There is an eternal war raging in almost every household. It is the great contest of which movie two or more people will agree to watch together. One side favors action, adventure, fighting, and explosions, and the other wants romance, romance, romance. The two genres are classically called guy movies and girl movies, action and rom-coms, adventures and chick flicks.
Let me quickly make it clear that I am not at all going to argue about the stereotypes of guys and girls. One can like whatever they like, regardless of their gender.
No, this is just a little theory I have come up with based on examing my own personal preferences. It’s a fairly simple one, really.
I, obviously, tend to favor the action movie. I’ll take a testosterone-fueled explosions over brain-scarring love stories (so-called) any day. But, wait, I suddenly realized! How many of my action movies feature a romantic subplot? It’s practically a standard feature of such movies for the hero to be fighting, in the end, to save (or avenge) their romantic loved one.
In the words of Captain Hook, when Wendy was telling him about the adventure stories Peter Pan listened to her telling, he said, “Love stories… They all end in a kiss.”
And there are plenty of movies, anime, and other stories I like which feature little to no action at all. So, I asked myself, if it’s not the love stories I hate or the explosions I absolutely must have, then what is the real reason for my preferences? What makes the one better than the other?
Action movies are about doing something good, and then getting the girl (or otherwise living happily ever after).
Chick flicks are about just how badly someone can behave, how poorly they can treat others, especially their romantic interest, and still get their coupled-up happy ending.
Thus, action movies are better than chick flicks.

→ Material provided
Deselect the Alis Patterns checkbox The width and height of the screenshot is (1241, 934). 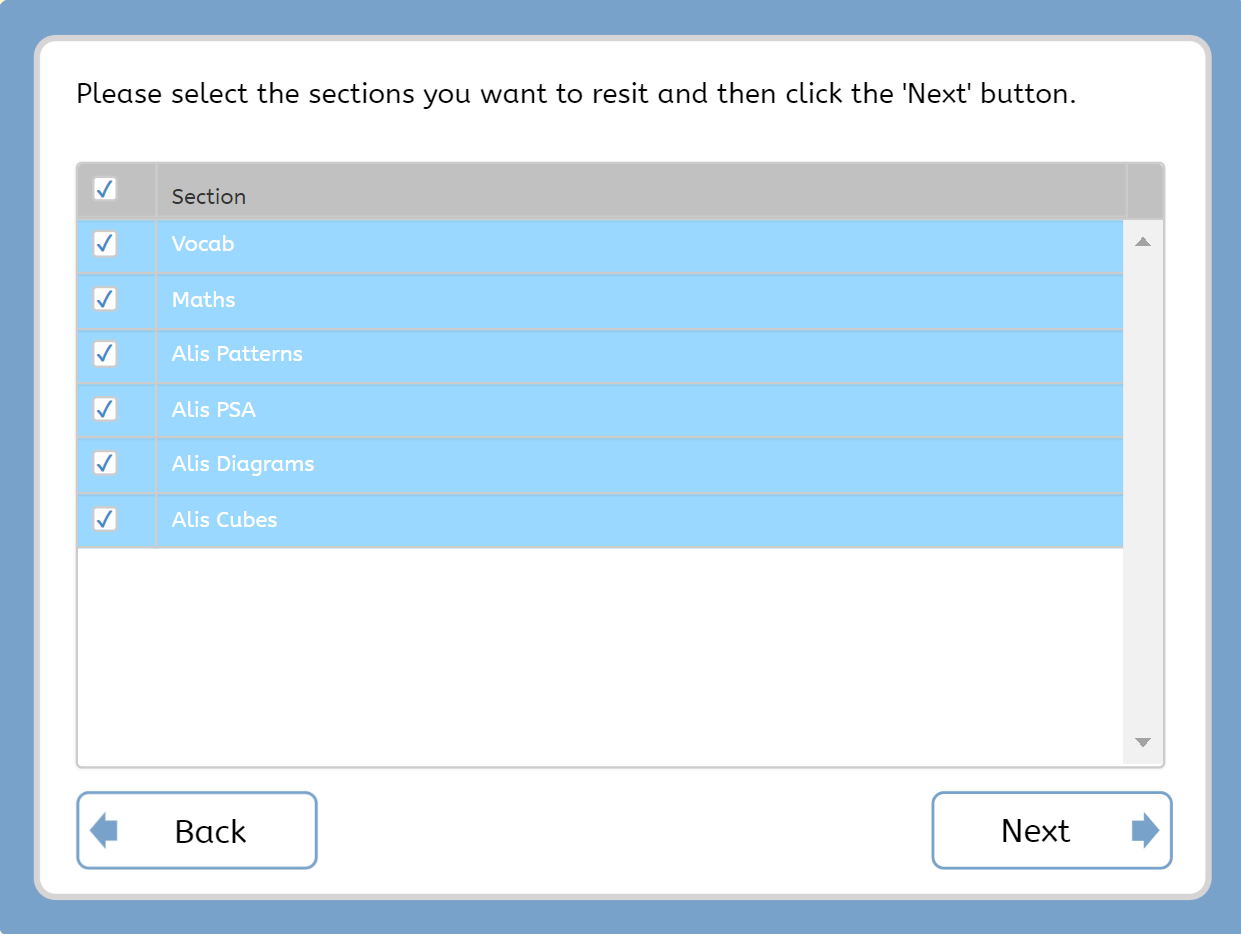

→ Task instructions
Please copy the passage from the essay above on action movies and chick flicks word for word, starting at "And there are" and ending at "coupled-up happy ending.".

→ Output for this exercise
And there are plenty of movies, anime, and other stories I like which feature little to no action at all. So, I asked myself, if it’s not the love stories I hate or the explosions I absolutely must have, then what is the real reason for my preferences? What makes the one better than the other?
Action movies are about doing something good, and then getting the girl (or otherwise living happily ever after).
Chick flicks are about just how badly someone can behave, how poorly they can treat others, especially their romantic interest, and still get their coupled-up happy ending.